The back seats fold completely flat whichever model you pick, so it’s dead easy to slide very heavy luggage right up behind the front seats. There’s space to carry a bike without removing its wheels too, and you get a range of shopping hooks and tether points to keep everything nice and secure.
The Kia Proceed is impressively economical in diesel guise and fairly sporty as a top-spec GT petrol model, but it doesn’t quite have the pace to match its aggressive looks
There’s a Kia Proceed to suit most drivers. The entry-level petrol is ideal for town driving, the diesel perfect for long motorway jaunts and the most powerful petrol is pretty good fun to drive
You can get the Proceed with one diesel and two petrol engines. The most affordable cars come with a 1.4-litre turbocharged four-cylinder engine that’s ideal if you do lots of city driving and occasionally head out into the country. This 140hp engine’s perky enough when you accelerate hard and won’t have any trouble sprinting down a motorway slip road or overtaking slow-moving traffic. Kia claims Proceeds with this engine will return 46mpg, but you can expect to see around 40mpg in normal driving conditions.
If you do lots of long motorway journeys, you’ll be better off with the 136hp 1.6-litre diesel model. These versions don’t feel quite as quick as the petrol-powered alternatives, but they’re quieter when you’re cruising along and more economical – you shouldn’t have any trouble achieving close to Kia’s claimed 57mpg figure.
If you fancy something a bit sportier, The Kia Proceed GT comes with a 204hp 1.6-litre turbocharged petrol engine. These models will accelerate from 0-62mph in 7.2 seconds and produce a particularly fruity exhaust note – especially in sport mode.
They aren’t particularly cheap to run – you’ll struggle to get more than 35mpg – but they come with a seven-speed automatic gearbox as standard. This unit is smooth at low speeds – such as when you’re parking – and changes gear rapidly without lurching at speed. It responds quickly to the shift paddles on the steering wheel in manual mode and changes down quickly when you accelerate suddenly in automatic mode. You can pay extra to have this gearbox fitted to the 1.4-litre petrol and 1.6-litre diesel models and it’s certainly worth considering if you find yourself regularly stuck in traffic – if only to give your left leg a rest.
The Kia Proceed’s low roofline and small side windows mean it isn’t as easy to see out of as most small cars, including the standard Ceed and Ceed Sportswagon. That being said, the pillars between the windscreen and the front doors don’t produce any particularly large blind spots at junctions and you get a reversing camera and rear parking sensors as standard to help you avoid bumps and scrapes when parking.
The Kia Proceed’s fairly light steering means it’s reasonably easy to drive in town but its suspension is lower than the standard Ceed’s and you get larger alloy wheels as standard so it doesn’t do quite as good a job ironing out potholes.
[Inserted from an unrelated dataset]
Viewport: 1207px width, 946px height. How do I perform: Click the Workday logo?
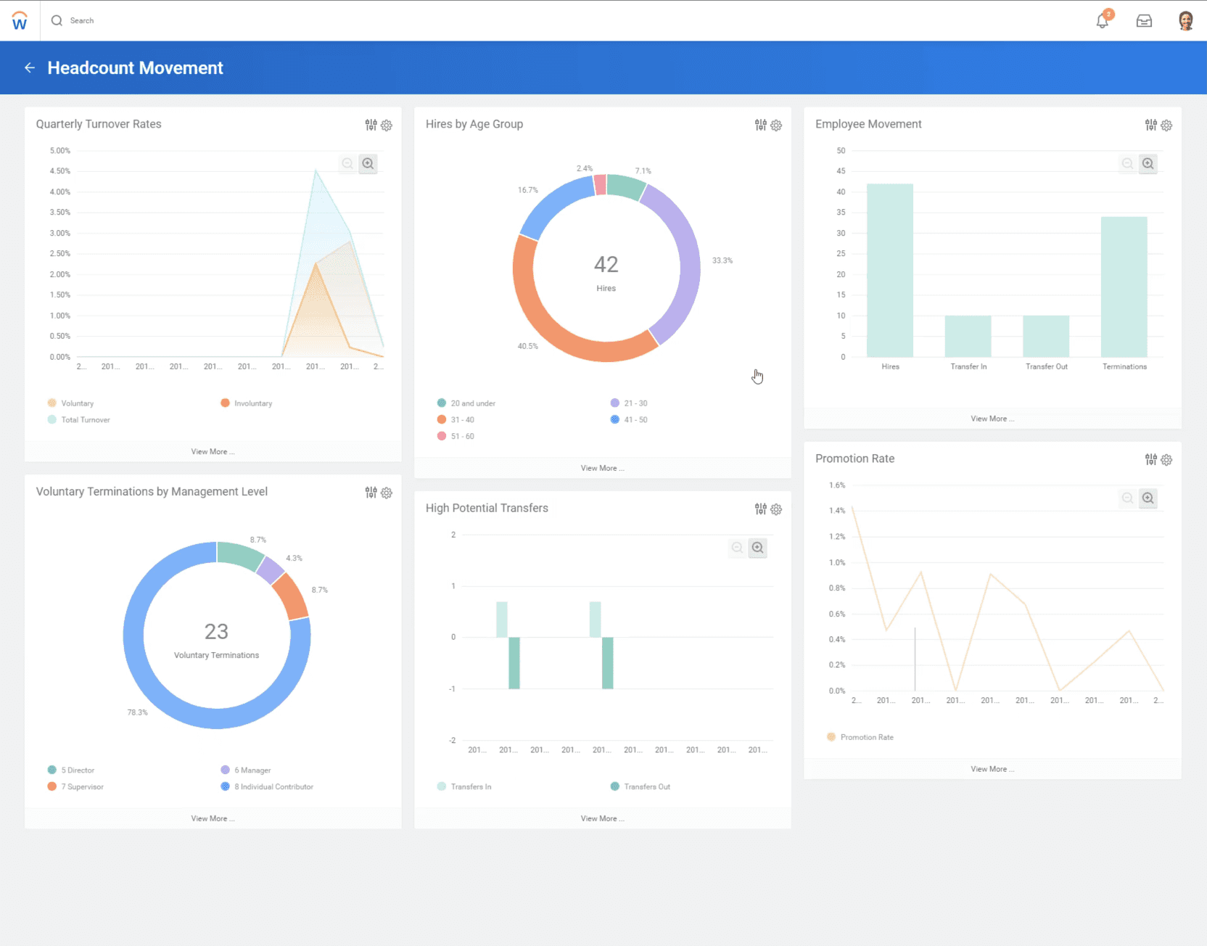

You don’t hear a great deal of wind or tyre noise at motorway speeds, though. If you do lots of long journeys, you might want to avoid the top-spec GT Line S model – its even bigger alloy wheels and standard panoramic glass roof mean it’s a little noisier than the standard GT Line car at motorway speeds.
Whichever model you pick, you get lots of features designed to make long trips as relaxing as possible. Cruise control, lane-keeping assistance, automatic emergency braking and a driver tiredness detection system all work together to help prevent avoidable collisions and make the Kia Proceed an impressively safe small car. Pick a top-spec GT Line S car and you get adaptive cruise control as standard that’ll help maintain a safe distance to other cars.
If you fancy something that’s fun as well as safe, the Proceed GT is worth a look. These cars come with the most powerful 1.6-litre petrol engine and a Sports driving mode that sharpens the throttle response and changes the exhaust note. Sadly, some of the delicious pops and burbles you hear emanating from the Kia’s bonnet are actually synthesised sounds being piped through the stereo.
Despite this fakery, it’s still good fun to throw the Proceed GT from corner to corner on a twisty country road. The relatively stiff suspension means its body doesn’t lean much in tight turns and it has plenty of grip when you accelerate hard mid-corner. It doesn’t feel as agile as a VW Golf GTI or Hyundai i30N Fastback, but it’ll still put a decent grin on your face at every opportunity.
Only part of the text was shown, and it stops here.